» RECORD SET:
......

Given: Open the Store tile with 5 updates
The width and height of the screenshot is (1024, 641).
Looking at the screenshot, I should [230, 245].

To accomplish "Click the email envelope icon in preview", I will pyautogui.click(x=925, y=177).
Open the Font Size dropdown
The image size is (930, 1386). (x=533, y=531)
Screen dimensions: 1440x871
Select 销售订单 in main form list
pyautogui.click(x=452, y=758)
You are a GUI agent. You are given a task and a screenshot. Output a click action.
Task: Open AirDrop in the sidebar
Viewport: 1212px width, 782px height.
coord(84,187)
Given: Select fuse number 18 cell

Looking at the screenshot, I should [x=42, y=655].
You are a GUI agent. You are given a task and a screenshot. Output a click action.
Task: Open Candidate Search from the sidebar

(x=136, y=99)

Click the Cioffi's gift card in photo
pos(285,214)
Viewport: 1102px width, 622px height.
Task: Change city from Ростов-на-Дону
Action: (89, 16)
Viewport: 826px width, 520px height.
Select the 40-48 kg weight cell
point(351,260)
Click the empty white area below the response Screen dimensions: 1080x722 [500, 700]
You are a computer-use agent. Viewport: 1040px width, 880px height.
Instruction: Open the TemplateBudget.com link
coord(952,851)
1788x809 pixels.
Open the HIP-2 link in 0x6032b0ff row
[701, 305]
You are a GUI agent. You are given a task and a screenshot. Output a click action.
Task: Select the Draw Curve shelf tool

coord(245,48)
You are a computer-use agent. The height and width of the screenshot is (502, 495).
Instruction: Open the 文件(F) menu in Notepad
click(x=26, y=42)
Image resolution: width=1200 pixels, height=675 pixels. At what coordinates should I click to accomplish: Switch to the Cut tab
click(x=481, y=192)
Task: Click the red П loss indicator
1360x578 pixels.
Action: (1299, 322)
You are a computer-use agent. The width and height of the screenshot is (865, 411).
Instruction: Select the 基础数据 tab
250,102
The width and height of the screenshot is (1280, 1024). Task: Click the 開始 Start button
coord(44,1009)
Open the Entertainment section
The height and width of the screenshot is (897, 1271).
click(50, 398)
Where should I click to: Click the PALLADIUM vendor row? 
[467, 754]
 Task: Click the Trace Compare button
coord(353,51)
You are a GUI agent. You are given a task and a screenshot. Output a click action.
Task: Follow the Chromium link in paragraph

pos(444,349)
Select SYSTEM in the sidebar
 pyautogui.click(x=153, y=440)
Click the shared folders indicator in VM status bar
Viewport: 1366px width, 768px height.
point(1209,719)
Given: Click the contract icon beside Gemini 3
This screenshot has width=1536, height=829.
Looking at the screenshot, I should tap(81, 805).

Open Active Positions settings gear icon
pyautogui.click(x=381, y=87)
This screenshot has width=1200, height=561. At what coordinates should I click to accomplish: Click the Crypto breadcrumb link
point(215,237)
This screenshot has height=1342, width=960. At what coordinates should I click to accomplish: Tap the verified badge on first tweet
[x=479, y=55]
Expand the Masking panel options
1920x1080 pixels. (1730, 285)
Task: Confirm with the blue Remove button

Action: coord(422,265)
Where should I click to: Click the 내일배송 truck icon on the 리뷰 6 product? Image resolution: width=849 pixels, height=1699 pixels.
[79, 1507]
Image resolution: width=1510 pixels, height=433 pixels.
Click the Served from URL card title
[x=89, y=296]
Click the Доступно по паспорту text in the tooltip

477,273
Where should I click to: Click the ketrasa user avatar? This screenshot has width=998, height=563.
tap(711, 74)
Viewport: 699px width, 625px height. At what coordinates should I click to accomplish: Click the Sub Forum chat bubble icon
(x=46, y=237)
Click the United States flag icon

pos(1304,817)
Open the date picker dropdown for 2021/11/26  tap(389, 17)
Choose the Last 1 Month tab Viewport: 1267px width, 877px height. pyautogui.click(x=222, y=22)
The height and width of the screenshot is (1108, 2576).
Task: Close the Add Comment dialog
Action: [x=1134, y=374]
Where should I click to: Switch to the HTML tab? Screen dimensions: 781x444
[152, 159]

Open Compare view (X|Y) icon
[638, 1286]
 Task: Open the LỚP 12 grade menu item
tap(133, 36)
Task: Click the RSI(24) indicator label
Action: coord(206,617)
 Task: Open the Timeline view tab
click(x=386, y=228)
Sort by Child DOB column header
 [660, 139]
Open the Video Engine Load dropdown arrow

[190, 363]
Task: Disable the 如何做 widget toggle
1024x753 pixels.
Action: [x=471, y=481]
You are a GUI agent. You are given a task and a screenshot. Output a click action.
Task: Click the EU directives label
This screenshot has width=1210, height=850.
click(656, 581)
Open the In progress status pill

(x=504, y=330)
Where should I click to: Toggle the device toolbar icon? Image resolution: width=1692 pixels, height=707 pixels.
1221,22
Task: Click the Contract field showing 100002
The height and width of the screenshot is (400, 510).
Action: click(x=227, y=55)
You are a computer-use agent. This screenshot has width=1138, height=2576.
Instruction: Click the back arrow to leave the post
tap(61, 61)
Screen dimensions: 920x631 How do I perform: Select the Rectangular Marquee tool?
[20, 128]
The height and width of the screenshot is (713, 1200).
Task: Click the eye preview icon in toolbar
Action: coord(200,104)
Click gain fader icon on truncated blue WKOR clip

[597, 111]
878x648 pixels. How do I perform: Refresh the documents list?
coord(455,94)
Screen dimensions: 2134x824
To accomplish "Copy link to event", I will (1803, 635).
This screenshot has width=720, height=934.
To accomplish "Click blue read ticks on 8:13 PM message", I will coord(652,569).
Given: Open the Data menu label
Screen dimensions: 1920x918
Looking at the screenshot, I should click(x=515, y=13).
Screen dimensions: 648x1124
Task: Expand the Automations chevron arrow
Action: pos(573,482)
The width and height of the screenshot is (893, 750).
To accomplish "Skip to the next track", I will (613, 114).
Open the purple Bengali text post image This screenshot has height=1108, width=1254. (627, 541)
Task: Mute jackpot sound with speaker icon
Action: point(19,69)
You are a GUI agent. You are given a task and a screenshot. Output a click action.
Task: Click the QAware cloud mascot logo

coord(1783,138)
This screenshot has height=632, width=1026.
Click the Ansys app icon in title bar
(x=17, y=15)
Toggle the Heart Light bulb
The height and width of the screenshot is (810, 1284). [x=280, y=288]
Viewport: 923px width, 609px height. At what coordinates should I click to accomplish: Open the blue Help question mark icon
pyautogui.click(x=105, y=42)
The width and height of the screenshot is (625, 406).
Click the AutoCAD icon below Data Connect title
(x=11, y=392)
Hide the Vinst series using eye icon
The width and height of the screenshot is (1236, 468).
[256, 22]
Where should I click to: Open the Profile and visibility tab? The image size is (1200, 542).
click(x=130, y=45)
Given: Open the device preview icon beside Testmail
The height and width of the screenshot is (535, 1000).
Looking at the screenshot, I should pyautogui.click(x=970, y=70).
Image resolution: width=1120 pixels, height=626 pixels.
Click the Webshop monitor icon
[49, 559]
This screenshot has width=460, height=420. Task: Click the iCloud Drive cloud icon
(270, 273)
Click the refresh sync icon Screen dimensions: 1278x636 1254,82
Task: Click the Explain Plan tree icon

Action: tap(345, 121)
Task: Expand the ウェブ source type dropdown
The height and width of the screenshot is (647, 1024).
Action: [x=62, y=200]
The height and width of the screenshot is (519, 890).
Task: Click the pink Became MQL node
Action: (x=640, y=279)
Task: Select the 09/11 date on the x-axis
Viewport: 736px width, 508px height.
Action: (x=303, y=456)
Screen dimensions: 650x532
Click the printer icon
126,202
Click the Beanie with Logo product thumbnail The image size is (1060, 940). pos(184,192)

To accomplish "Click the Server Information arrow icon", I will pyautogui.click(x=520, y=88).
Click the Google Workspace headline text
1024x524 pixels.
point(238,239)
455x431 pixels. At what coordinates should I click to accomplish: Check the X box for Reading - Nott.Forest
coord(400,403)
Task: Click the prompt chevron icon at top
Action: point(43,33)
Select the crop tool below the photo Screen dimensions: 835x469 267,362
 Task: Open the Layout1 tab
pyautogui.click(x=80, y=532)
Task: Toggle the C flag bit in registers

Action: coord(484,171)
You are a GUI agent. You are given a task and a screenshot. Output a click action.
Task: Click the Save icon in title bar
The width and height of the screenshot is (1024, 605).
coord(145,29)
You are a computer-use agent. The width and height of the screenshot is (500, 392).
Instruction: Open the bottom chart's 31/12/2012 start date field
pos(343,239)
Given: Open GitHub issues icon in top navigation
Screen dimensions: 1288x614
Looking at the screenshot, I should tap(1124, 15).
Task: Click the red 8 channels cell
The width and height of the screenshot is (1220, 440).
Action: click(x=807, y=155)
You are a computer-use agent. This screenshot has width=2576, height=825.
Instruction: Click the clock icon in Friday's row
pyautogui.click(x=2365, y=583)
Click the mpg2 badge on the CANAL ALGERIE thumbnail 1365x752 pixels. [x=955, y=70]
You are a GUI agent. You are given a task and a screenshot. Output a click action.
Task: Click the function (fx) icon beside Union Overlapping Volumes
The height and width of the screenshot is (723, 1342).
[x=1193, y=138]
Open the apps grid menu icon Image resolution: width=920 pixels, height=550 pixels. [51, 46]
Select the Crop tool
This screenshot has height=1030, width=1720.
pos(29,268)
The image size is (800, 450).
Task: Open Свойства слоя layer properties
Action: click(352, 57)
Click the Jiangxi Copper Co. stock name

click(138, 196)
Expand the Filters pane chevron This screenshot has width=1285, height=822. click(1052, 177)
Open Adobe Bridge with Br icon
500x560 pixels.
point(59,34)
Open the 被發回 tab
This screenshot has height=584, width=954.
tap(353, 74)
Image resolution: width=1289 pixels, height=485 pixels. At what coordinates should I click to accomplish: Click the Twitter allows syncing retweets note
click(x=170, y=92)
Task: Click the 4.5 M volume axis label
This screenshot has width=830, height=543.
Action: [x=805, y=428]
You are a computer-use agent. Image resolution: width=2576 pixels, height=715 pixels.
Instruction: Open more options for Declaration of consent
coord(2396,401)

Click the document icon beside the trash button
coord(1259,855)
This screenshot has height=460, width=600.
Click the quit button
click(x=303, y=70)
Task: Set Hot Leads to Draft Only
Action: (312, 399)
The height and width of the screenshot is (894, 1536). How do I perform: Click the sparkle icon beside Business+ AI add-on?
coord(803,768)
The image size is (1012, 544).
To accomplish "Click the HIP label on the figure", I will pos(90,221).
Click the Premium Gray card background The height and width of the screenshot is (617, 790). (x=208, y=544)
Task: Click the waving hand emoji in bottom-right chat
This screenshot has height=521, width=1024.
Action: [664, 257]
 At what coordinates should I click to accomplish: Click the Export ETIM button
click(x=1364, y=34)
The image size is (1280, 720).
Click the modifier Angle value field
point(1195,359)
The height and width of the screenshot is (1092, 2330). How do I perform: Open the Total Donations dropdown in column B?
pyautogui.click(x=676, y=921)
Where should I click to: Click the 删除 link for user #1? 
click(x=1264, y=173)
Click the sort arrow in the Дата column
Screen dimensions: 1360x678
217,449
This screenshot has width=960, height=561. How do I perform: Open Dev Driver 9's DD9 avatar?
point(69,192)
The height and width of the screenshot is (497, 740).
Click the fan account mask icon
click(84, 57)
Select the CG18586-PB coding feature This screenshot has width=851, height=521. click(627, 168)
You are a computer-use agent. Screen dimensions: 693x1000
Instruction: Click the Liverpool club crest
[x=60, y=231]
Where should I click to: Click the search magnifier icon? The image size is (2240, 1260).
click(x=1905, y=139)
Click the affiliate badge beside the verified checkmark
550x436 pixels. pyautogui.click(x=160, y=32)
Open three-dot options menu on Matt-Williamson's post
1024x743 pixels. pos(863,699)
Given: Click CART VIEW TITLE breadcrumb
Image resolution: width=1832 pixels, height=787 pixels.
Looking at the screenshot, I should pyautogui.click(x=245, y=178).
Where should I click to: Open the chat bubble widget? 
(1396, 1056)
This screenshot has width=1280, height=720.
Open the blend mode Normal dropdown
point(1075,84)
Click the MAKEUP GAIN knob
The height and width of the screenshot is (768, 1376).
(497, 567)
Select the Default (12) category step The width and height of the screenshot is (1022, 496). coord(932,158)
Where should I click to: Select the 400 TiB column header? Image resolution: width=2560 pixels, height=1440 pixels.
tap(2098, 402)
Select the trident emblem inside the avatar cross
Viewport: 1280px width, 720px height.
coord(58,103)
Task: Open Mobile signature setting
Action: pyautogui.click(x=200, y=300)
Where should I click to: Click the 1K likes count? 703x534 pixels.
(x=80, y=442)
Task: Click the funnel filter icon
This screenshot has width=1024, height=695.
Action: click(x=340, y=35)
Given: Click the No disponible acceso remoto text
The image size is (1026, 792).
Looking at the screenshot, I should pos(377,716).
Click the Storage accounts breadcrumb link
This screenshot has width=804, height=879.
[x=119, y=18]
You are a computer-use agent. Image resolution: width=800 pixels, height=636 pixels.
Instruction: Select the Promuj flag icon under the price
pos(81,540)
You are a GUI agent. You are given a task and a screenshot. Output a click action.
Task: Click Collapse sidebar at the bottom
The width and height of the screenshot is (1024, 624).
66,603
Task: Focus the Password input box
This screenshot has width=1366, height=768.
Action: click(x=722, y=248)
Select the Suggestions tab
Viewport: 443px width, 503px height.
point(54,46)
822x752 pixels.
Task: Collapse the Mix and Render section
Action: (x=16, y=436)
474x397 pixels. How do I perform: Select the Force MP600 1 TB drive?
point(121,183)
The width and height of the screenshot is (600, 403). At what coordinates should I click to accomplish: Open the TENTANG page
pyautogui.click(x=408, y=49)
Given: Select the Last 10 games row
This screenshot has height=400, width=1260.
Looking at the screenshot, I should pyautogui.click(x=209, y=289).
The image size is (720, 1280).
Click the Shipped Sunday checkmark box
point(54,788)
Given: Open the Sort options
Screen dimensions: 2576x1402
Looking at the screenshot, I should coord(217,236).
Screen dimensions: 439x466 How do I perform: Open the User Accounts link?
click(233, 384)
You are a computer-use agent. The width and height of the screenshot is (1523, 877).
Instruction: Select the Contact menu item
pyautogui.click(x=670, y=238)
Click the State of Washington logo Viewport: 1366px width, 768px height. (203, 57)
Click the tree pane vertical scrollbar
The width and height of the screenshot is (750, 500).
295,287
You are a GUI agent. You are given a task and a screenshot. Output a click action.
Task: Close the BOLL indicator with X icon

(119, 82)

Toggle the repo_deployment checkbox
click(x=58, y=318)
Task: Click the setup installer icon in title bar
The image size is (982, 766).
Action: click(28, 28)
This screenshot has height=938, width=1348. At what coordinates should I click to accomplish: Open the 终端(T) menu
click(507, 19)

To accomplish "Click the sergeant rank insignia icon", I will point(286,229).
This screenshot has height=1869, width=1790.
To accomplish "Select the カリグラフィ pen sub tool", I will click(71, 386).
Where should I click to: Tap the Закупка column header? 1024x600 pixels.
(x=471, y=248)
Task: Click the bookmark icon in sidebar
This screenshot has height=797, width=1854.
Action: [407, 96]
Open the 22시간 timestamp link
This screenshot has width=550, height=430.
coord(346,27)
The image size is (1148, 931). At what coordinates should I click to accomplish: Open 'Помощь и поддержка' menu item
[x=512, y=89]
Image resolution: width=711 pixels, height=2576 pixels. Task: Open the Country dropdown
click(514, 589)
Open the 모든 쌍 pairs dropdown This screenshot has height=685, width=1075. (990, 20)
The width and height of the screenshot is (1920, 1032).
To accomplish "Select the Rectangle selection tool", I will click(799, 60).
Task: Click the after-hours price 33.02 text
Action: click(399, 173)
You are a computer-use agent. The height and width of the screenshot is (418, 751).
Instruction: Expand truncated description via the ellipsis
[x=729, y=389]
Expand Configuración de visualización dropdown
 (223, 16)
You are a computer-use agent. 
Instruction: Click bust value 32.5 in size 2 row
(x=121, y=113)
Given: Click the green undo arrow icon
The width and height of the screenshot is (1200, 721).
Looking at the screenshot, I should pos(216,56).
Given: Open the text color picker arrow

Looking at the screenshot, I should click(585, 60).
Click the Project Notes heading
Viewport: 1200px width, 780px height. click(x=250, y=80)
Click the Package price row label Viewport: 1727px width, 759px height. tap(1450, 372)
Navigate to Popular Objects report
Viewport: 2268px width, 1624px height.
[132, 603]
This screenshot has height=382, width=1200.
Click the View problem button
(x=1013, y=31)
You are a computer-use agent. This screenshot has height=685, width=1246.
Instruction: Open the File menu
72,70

......

» WHAT NEEDS TO BE DONE: Word for word, retype the lines from the one containing "Click the View problem button" through the final line of the data, including both ends and nothing more.

» PROBLEM SOLUTION:
Click the View problem button
(x=1013, y=31)
You are a computer-use agent. This screenshot has height=685, width=1246.
Instruction: Open the File menu
72,70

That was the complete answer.